Donc en top ça donnerait :
1. The Sum of All Fears 2. The Hunt for Red October 3. Clear and Present Danger 4. Patriot Games
Dommage qu'Affleck souffre d'un backlash, parce que le film a marché et aurait pu être l'excellent premier épisode d'un reboot de la franchise. Par ailleurs, des projets annexes, axés autour du personnage de John Clark (Sans aucun remords par John Singleton et Rainbow Six par Zack Snyder) et toujours basés sur des romans de Clancy, ont été mis de côté en vue de relancer une fois de plus la saga Jack Ryan. Avec quel acteur? Et qui à la barre?
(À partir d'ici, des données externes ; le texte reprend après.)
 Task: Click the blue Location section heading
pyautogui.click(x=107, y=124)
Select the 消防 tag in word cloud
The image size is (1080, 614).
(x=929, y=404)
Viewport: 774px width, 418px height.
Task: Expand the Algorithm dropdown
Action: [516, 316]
Je rêve d'un Ryan réalisé par Oliver Stone, exploitant à 200% le potentiel géo-politique offert par le matériau de base dans un thriller épique et sombre avec un jeune Ryan contre tous, en bon héros stonien. Un blockbuster qui permettrait (plus que WTC) à Stone de se refaire un succès et qui donnerait une idée de ce à quoi aurait pu ressembler Mission : Impossible - 2 s'il avait été réalisé par Stone, un temps attaché. Pour le rôle, il faut quelqu'un dans la veine de Baldwin, Affleck et Ford, notamment les deux derniers. Un Américain à la machoîre carrée, au look de boy scout, auquel on puisse croire à la fois en ex-soldat mais également en mec plus habitué au bureau qu'à la jungle ou au désert. Un mec qui aurait tout juste trente ans...idéalement, j'aimerai bien qu'Affleck revienne mais vu comme il est mal-aimé, faut pas trop y compter... Pas Hugh Jackman, non, non...il est trop anguleux...mais quelqu'un de carré néanmoins. Y avait des rumeurs sur Hayden Christensen à une époque. C'est mal. Je verrai bien un Ryan Gosling, s'il avait été plus grand et un peu plus âgé...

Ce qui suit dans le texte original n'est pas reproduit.